Having a sense of wonder for something you fully comprehend appears to be a matter of personal psychology. I can't think of a way to replicate wonder in those who cannot find wonder in knowledge without head trauma.

As such, the only way to bring about a sense of wonder is to ensure the ignorance of the gamer - by constantly releasing novel ideas.

Which is the exact opposite of the current direction.
 

delericho

Legend
It's difficult for the game to give you back a sense of wonder. You can't be twelve again!

Additionally, I think that if you're looking to the rules to give you that sense of wonder, you're looking in the wrong place. Fundamentally, the rules boil down to nothing more than a mathematical framework allowing you and your friends to tell the stories. Those maths are never really going to be wondrous.

The place to look for sense of wonder is in the adventures. Epic conflicts against terrible monsters, the discovery of fabulous treasures and priceless relics, the telling of great stories, and the discovery of the unknown. These are the things that can give a sense of wonder.

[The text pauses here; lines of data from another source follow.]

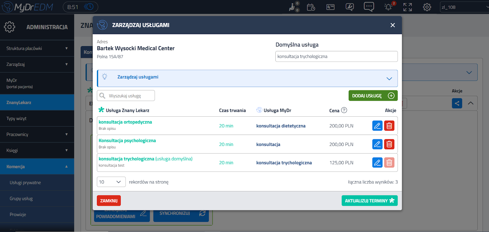Open the records per page dropdown
The image size is (489, 232).
click(x=111, y=182)
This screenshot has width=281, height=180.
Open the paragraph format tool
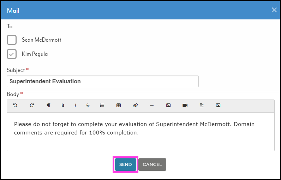click(48, 105)
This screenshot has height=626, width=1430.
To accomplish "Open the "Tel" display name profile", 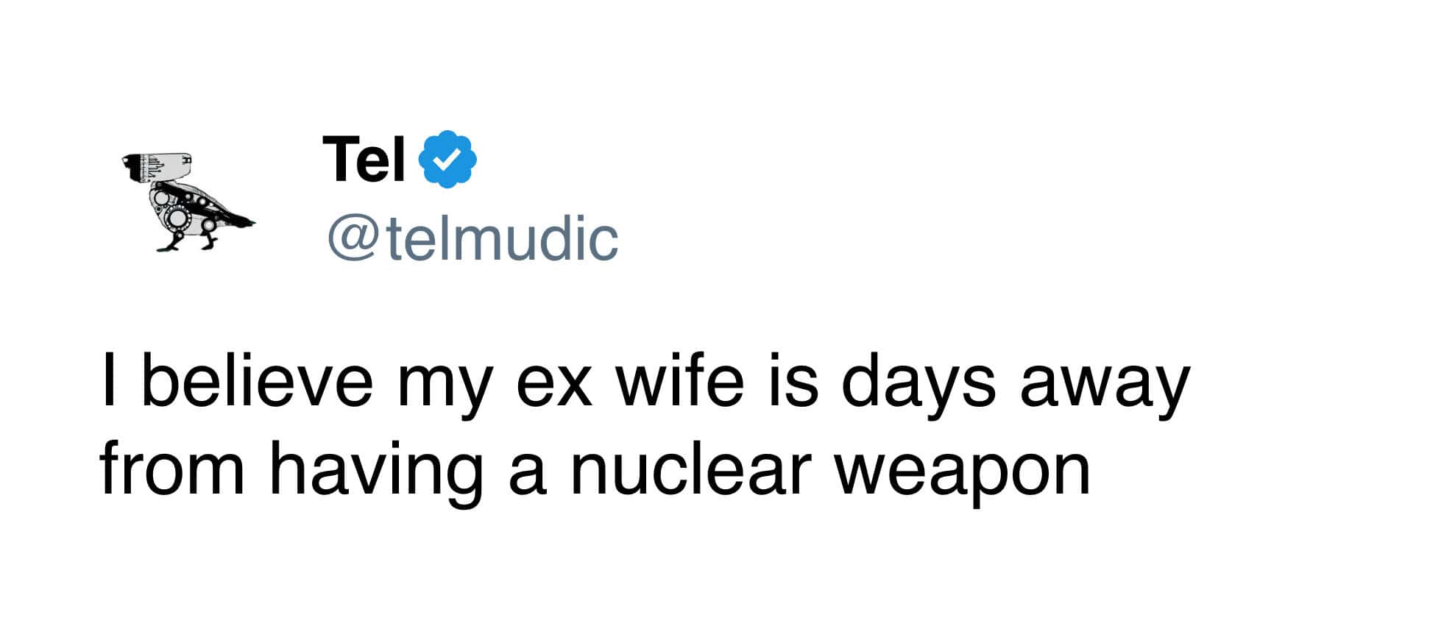I will (364, 160).
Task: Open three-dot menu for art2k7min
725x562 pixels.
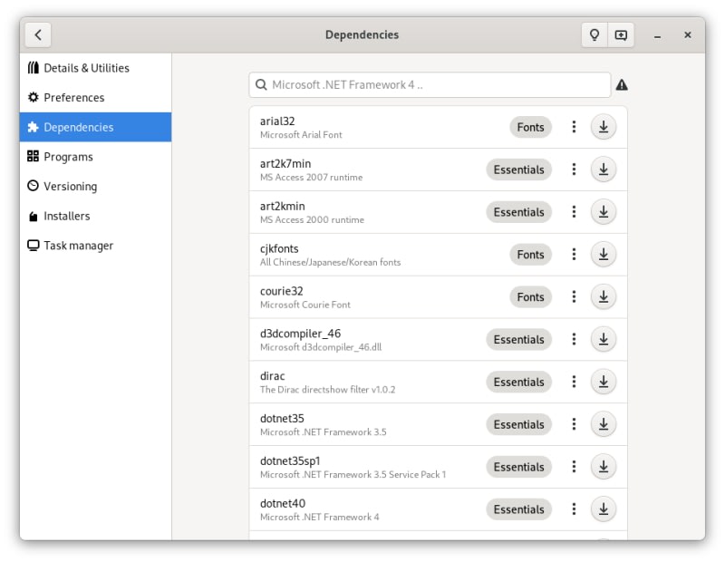Action: coord(574,170)
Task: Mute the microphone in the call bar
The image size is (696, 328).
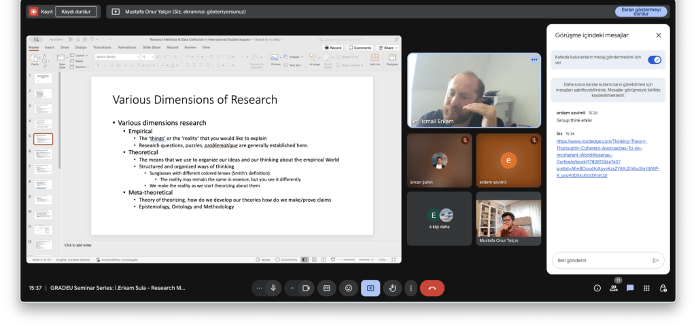Action: point(273,288)
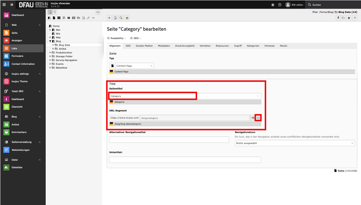
Task: Clear the Seitentitel field with the X
Action: pyautogui.click(x=258, y=96)
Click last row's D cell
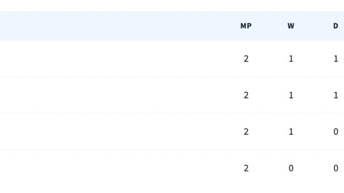The image size is (344, 193). point(336,168)
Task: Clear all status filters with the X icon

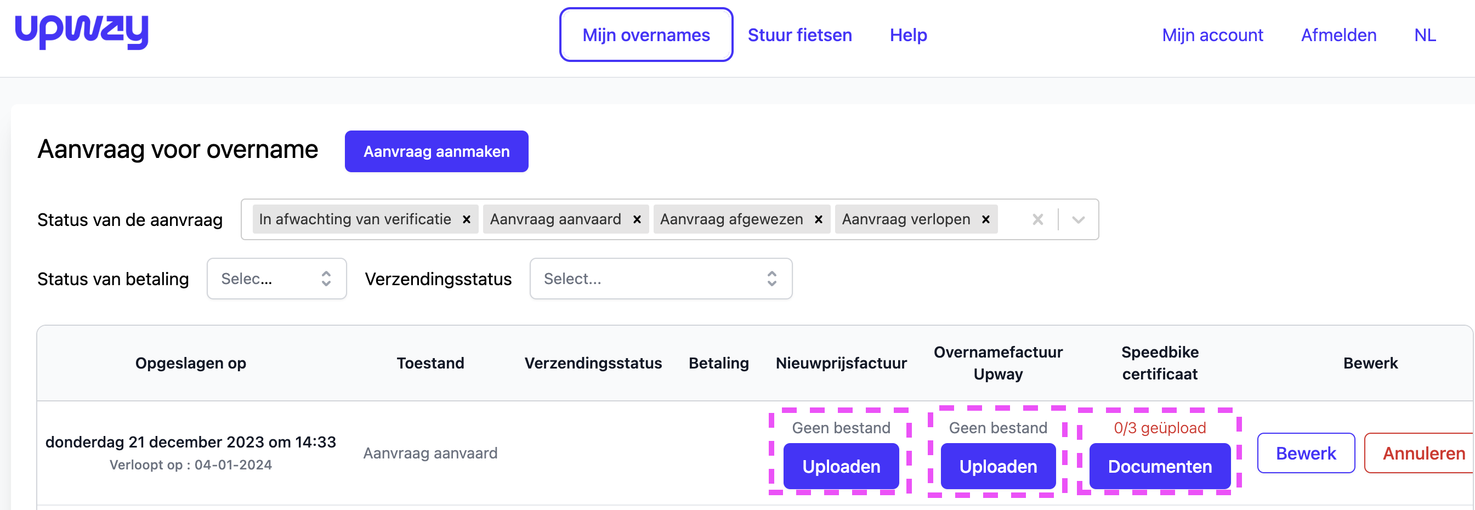Action: pos(1038,220)
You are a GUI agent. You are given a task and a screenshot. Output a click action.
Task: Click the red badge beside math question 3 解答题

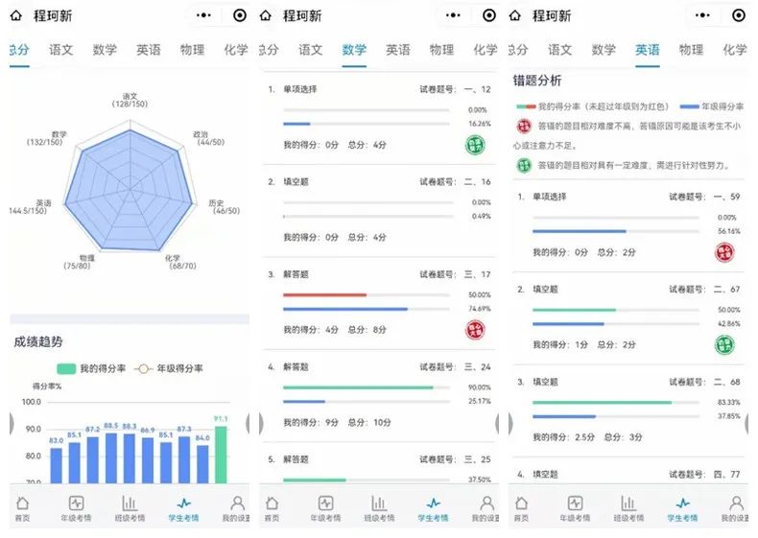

And in that regard, I think 5e can do three things:

Firstly, and most obviously, it can provide adventures that provide a sense of wonder. Let's not have "Return of the Orc and his Pie". Let's not have another "Sunless Citadel". Or, rather, let's have these things, but make sure they're not the only published adventures! And while "Return to..." adventures probably sell extremely well (at least, relatively speaking), they need to be done sparingly - we need new stories, not just sequels to what has gone before.

But, secondly, the game needs to provide as much help as possible to support DMs in creating wondrous adventures. The DMG needs to discuss lots of terrain types (and not just the obvious mountains, forest, desert, but elemental vistas, ancient cities of gold, and whatever else can be imagined), andmake it easy for the DM to include these, and to evoke the sense of the other-worldly. DMs shouldn't constantly be fighting the rules to include the off-beat; it should be baked-in. Likewise, the game needs to provide easy-to-use tools for creating new and terrible monsters, new and wondrous magic items, and the like. (The 3e tools for monsters design, to give an example of what not to do, are incredibly powerful... but they are so damn hard to use correctly!)

Finally, 5e can make the game easy to run and (mechnically) easy to prepare. Every minute that the game shaves off the DM's prep time is a minute he can rededicate to fleshing out story or character, to dreaming up wondrous sights, or whatever else.

And I think that may be as much as it can do.
 

Yora

Legend
I started playing only just about the same year 3rd Edition was released. But to me it seems that the sense of wonder pretty much disappeared with 3rd edition. The way WotC produces D&D, it is all very clearly structured and explained, and given stats. There is no ambiguity, instead there's a huge mountain of new options for character optimization. As a result, 3rd and 4th are primarily games about building characters and moving pieces on a grid.
Fixing that is easy, but I don't see how WotC would through their entire work philosophy over board.
 

Incenjucar

Legend
Obfuscation only works until it doesn't. If you spend time on the internet reading about D&D - any edition - you're going to cease to be ignorant about it, and that ignorance-based wonder will be lost.
 

Boarstorm

First Post
This topic makes me sad, because it hits a little close to home.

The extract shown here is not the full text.